Stormzy’s Snowbombing cancellation is an example to follow in a racist industry
13 Apr 2019
As people of colour attending gigs, it’s often the case that you’re in the minority. Regardless of genre, there’s an acceptance that the concert you’re attending might not be a safe space for you – or that your presence there will be viewed through a certain lens (music publicist Michelle Kambasha wrote harrowingly a few years ago about being the only black woman at various indie gigs, and the assumption often made that she must be the bathroom attendant).
Even working in the lower ranks of the industry, the microaggressions can come thick and fast when going to shows – much as we might like to pretend it’s more “progressive”, the music business is one still built and dominated by white men, and the system works accordingly.
“Much as we might like to pretend it’s more ‘progressive’, the music business is one still built and dominated by white men, and the system works accordingly”
But, in spite of being aware of this, I guess there has remained a naive, hopeful assumption within me that with success, and with being the person actually on-stage, it surely gets better: that for a high-profile artists of colour and their inner-circle, say, the microaggressions and outright aggressions cannot exist in the same way when performing.
Even though the right-wing press admonish him on the regular for simply existing as a young black man, to be as famous and successful as Stormzy is surely to have been accepted by music industry whiteness, to an extent?
Obviously, that’s just not true. This week, Stormzy pulled out of a headline slot at Snowbombing festival in Austria, following an incident of racial profiling. According to Stormzy’s Instagram stories and a statement released by the festival, security had “reason to believe” someone was carrying a weapon and – in spite of the fact that none of his party matched the description – his manager and friends were all searched and handled aggressively.
Reading the comments is a dangerous game, but it’s actually fascinating looking at the white gaslighting of Stormzy. In a tweet that has since been deleted, the festival itself offered drinks tokens to anyone replying saying that they had found the security at the festival to be helpful. The audacity of this is fully mind-boggling.
There are also countless white fans upset at him for cancelling, saying that we don’t know all the facts of what happened so can’t automatically take his side, that the security might have made an “honest mistake”, and admonishing Stormzy for playing the “race card” (and huge props to Stormzy for calling this kind of reaction out on social media).
“Here is an artist using his platform to actually call racism out, to take a stand and to even make his white fans question themselves on this (even if it means losing a few of them – good riddance, to be fair)”
If Stormzy wanted to be quiet, play the show and take the money, no one would have known.
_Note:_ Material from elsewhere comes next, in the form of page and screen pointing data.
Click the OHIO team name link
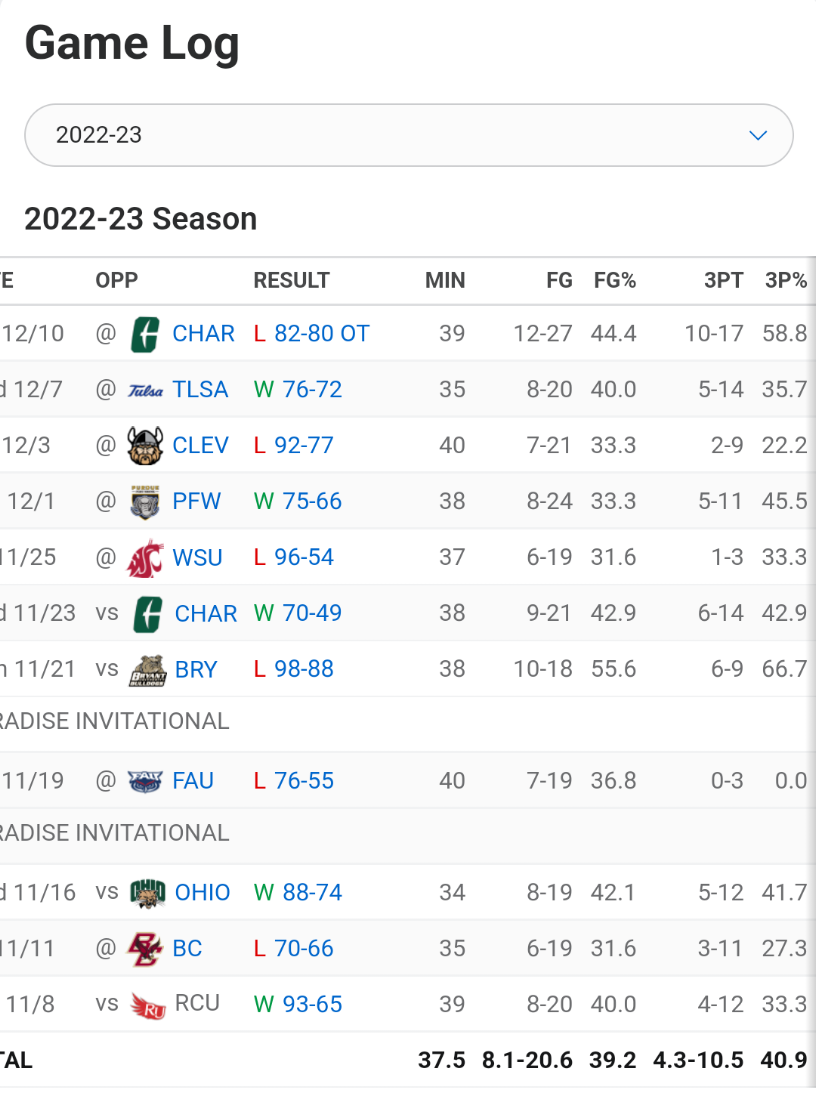This screenshot has height=1099, width=816. click(202, 893)
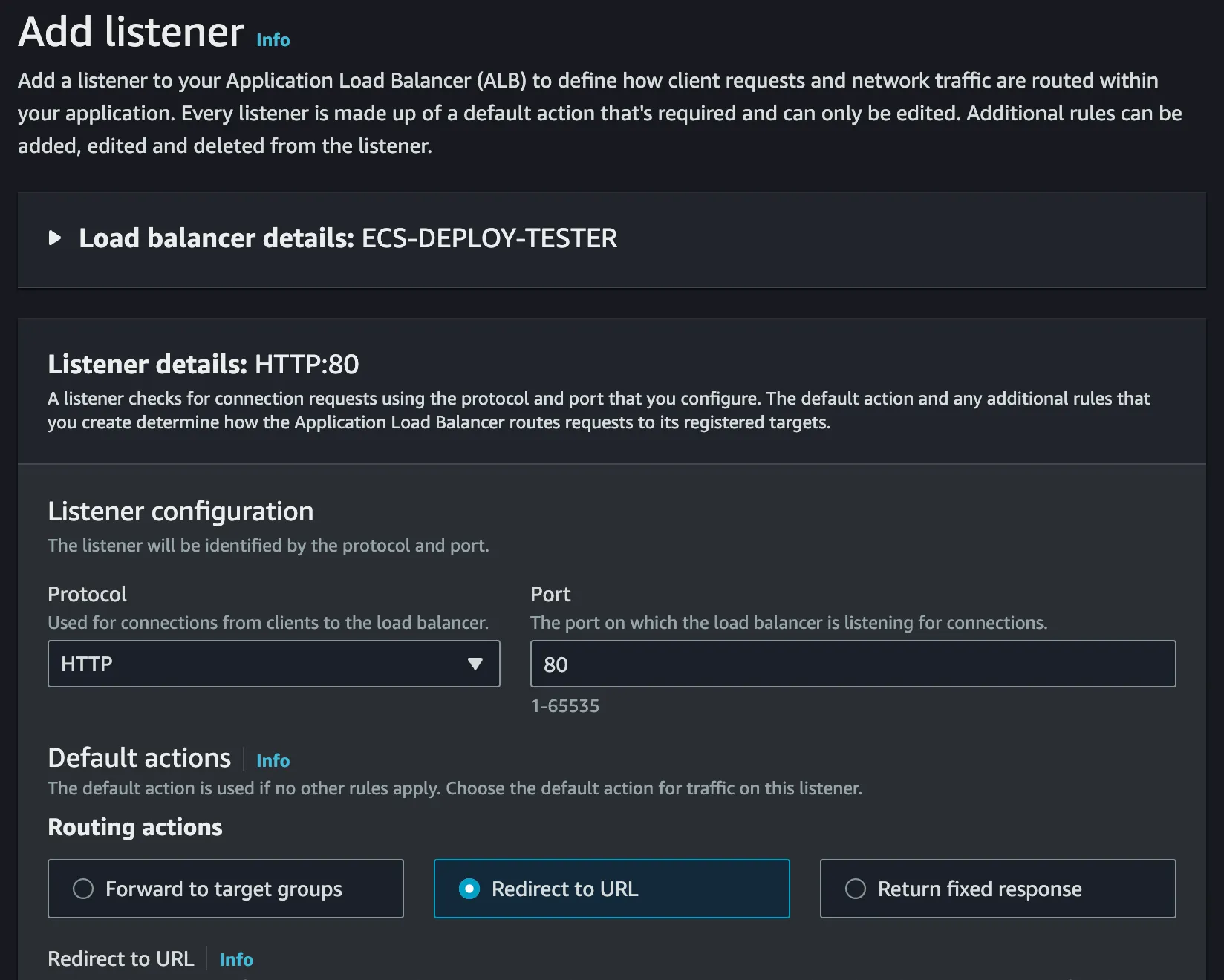1224x980 pixels.
Task: Open the Info link beside Redirect to URL
Action: point(236,960)
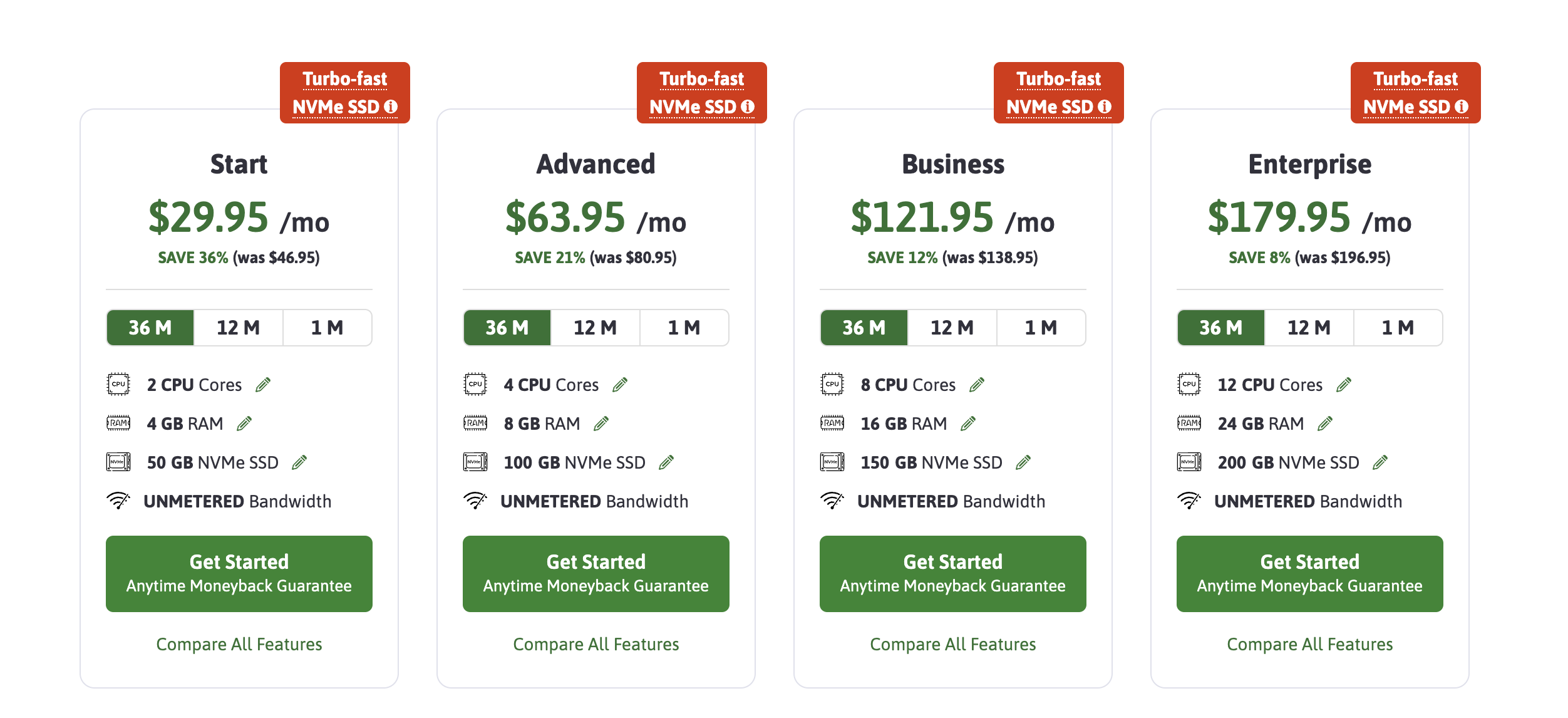Click pencil icon next to 16 GB RAM
Screen dimensions: 1568x718
tap(968, 424)
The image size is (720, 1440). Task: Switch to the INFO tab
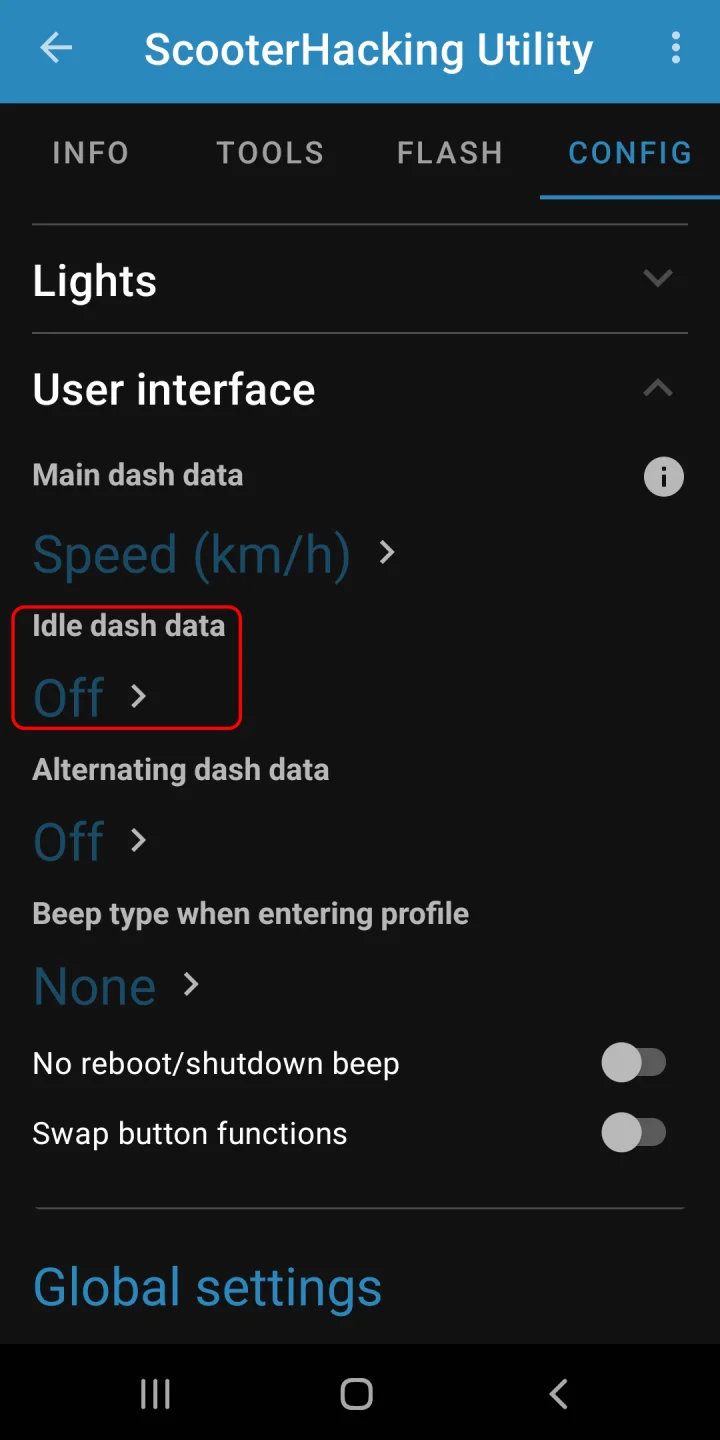[x=90, y=153]
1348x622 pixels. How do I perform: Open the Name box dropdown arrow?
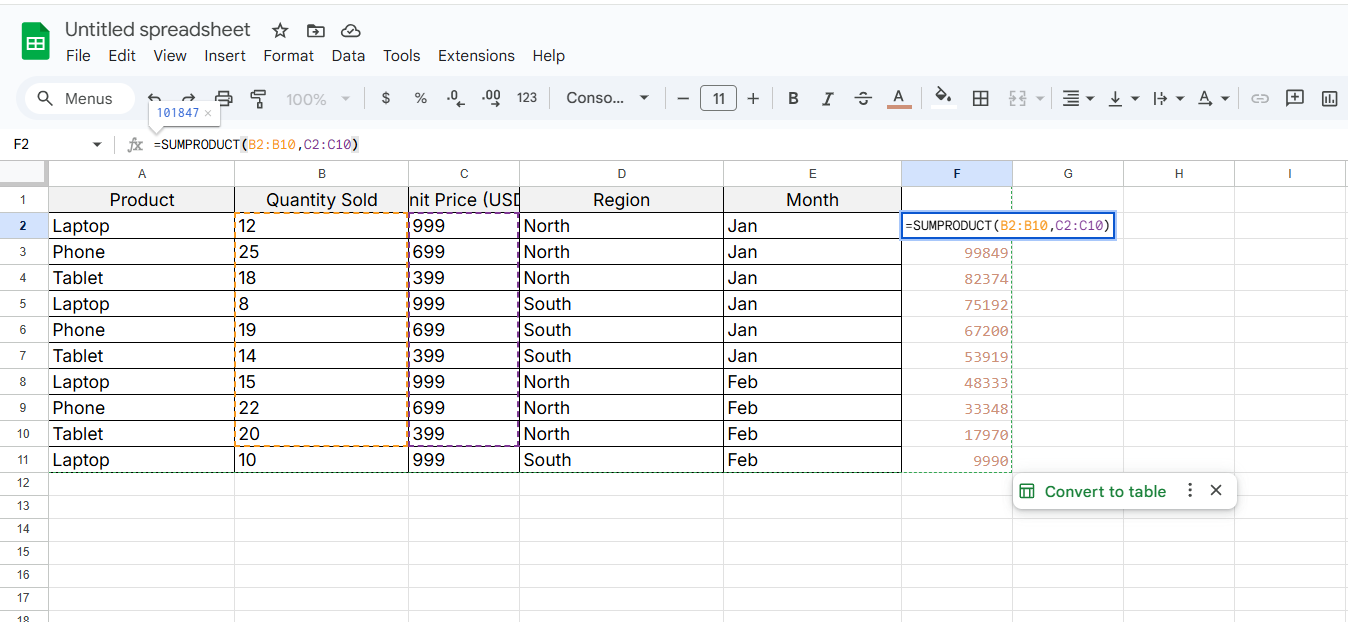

But here is an artist using his platform to actually call racism out, to take a stand and to even make his white fans question themselves on this (even if it means losing a few of them – good riddance, to be fair).
This is not an isolated phenomenon – countless black artists have faced similar issues, regardless of their fame. At a festival I attended in Belgium recently, where the line-up was almost entirely people of colour, one of the performers was called the N-word by a group of white attendees after the show.
Dev Hynes (aka Blood Orange) was assaulted by security at Lollapalooza in 2014 after his set there, while wearing a t-shirt with dedications to Eric Garner, Jordan Davis, and Trayvon Martin – Hynes tweeted that he was trying to defend his then-girlfriend from the security: “They grabbed her, I asked what they were doing and they grabbed my neck and threw me to the ground, then two others joined in on me.”
Back in 2008, Kele Okereke of Bloc Party was allegedly subject to an unprovoked racist attack from the Sex Pistols’ John Lydon and his entourage (Lydon initially denied the incident outright, and in interviews has expressed upset at the accusation of being racist).
And although it’s not the same thing as experiencing racism as an artist who is actually playing the event, I think it’s worth remembering that in 2016 Solange Knowles was pelted with limes at a Kraftwerk show she attended with her husband and then-11-year-old son, inspiring a beautiful, searing essay on the subject (which led to Michelle’s op-ed linked previously).
For Stormzy to have got to the level he’s at is as much a testament to his personal strength as it is to his artistry – to deal with the levels of institutional racism constantly as he progresses through the industry and plays around a largely anti-black world can only be a hugely draining thing, not least when it’s met with gaslighting from the white industry and white fans over whether any of this is even that big of a deal. So we salute him for being vocal with his platform, and for speaking out so that smaller artists with less clout might have an easier ride.
These are battles faced every day, for artists and punters alike – and, of course, it’s not always safe to call these things out. But if we are in a position where we can call out injustices at shows and festivals – be that a racist door policy, an inappropriate security search, or someone else in the crowd making you uncomfortable on the grounds of your identity – Stormzy, as always, has given us the example to follow.